Exercise goal -
Read the lines below. Copy out any that hold the string "Conditioner".

Top of Records for this exercise

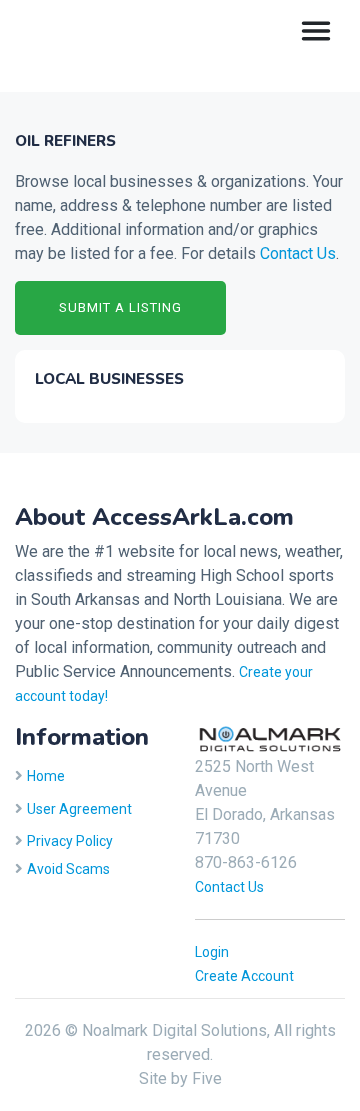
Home (46, 776)
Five (207, 1078)
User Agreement (79, 809)
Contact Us (298, 253)
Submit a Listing (120, 307)
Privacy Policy (70, 841)
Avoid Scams (68, 869)
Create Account (244, 976)
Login (212, 952)
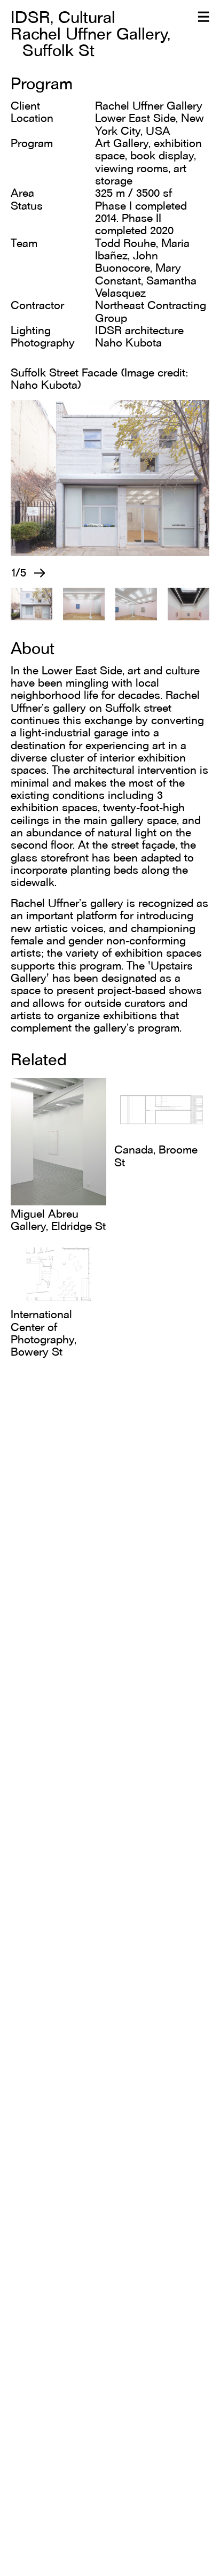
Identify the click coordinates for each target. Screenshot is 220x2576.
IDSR (30, 17)
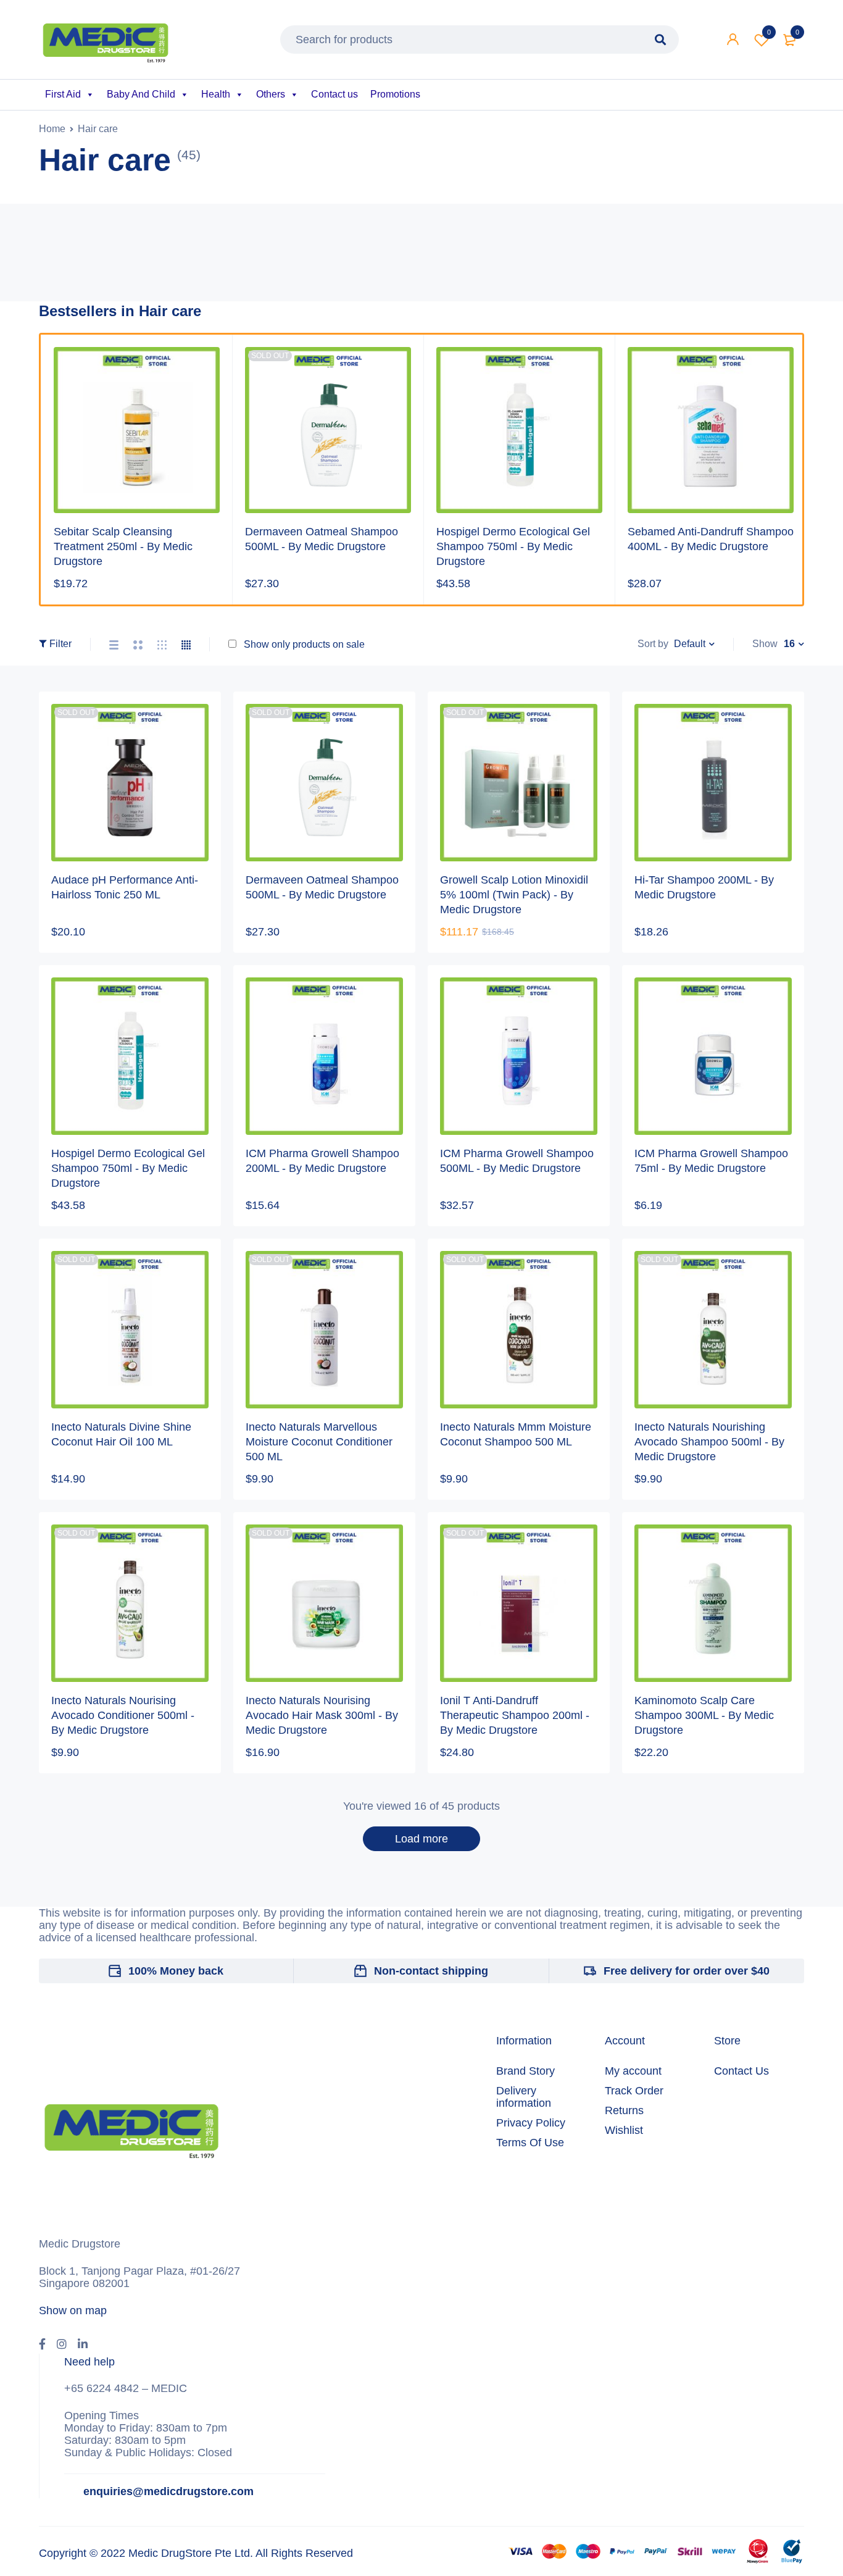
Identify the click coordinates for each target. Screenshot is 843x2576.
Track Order (634, 2091)
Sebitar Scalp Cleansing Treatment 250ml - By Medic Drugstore (123, 546)
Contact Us (741, 2071)
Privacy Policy (530, 2123)
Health (215, 94)
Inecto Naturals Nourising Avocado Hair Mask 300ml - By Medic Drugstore (322, 1715)
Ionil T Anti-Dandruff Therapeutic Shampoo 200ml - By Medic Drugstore (514, 1715)
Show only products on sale (303, 644)
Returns (624, 2110)
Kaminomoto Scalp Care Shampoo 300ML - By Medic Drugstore (704, 1715)
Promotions (395, 94)
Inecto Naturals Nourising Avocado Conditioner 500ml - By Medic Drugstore (122, 1715)
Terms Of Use (530, 2142)
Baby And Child (141, 94)
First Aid (63, 94)
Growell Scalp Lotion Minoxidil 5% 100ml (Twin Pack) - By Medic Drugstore (514, 895)
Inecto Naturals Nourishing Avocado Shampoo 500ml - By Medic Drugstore (709, 1442)
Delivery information (523, 2097)
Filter (60, 643)
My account (633, 2071)
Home (52, 128)
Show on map (73, 2310)
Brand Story (525, 2071)
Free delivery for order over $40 (687, 1971)
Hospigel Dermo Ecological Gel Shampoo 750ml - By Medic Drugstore (513, 546)
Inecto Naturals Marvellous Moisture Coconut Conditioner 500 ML (319, 1442)
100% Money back (175, 1971)
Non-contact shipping (431, 1971)
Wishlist (769, 32)
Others (270, 94)
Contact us (334, 94)
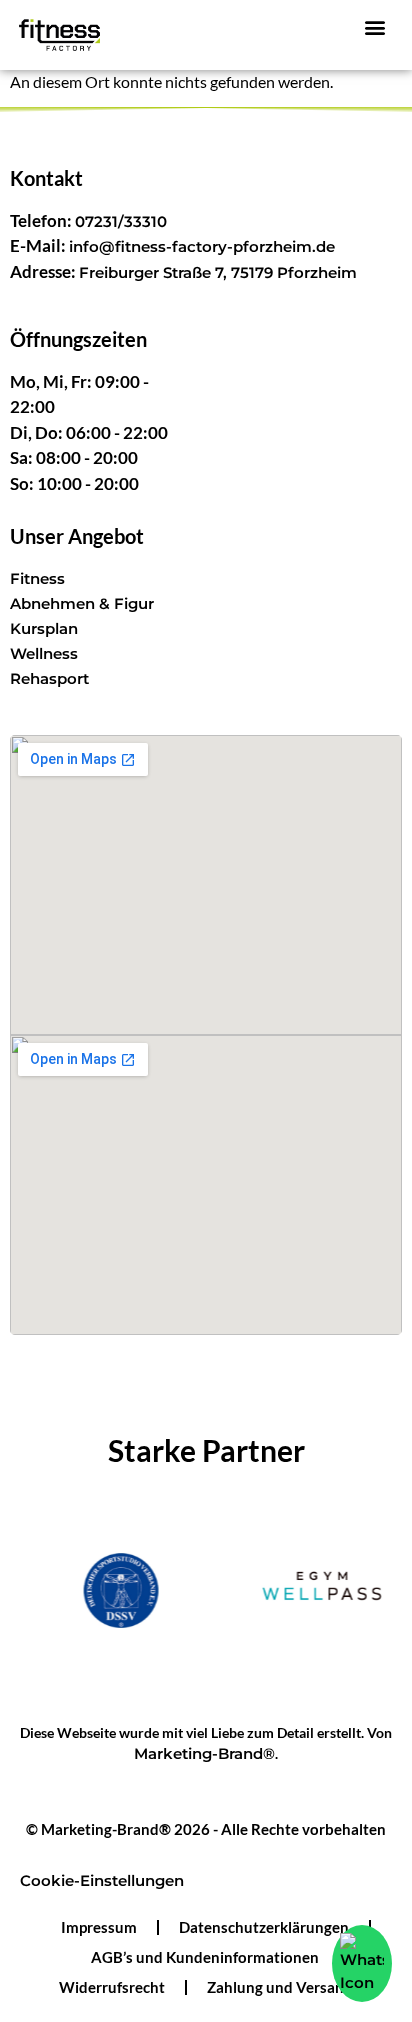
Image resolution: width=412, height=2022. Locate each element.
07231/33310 (121, 221)
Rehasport (49, 678)
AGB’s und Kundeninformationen (205, 1957)
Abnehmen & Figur (82, 603)
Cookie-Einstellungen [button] (102, 1880)
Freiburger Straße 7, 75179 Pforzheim (218, 272)
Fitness (37, 578)
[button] (374, 26)
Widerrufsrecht (112, 1987)
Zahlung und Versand (280, 1987)
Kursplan (44, 628)
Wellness (44, 653)
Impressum (99, 1927)
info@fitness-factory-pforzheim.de (202, 246)
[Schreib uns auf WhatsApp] (362, 1963)
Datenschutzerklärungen (264, 1927)
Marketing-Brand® (204, 1753)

Bottom of Records for this exercise

Answer to this problem -
Inecto Naturals Nourising Avocado Conditioner 500ml - By Medic Drugstore (122, 1715)
Inecto Naturals Marvellous Moisture Coconut Conditioner 500 ML (319, 1442)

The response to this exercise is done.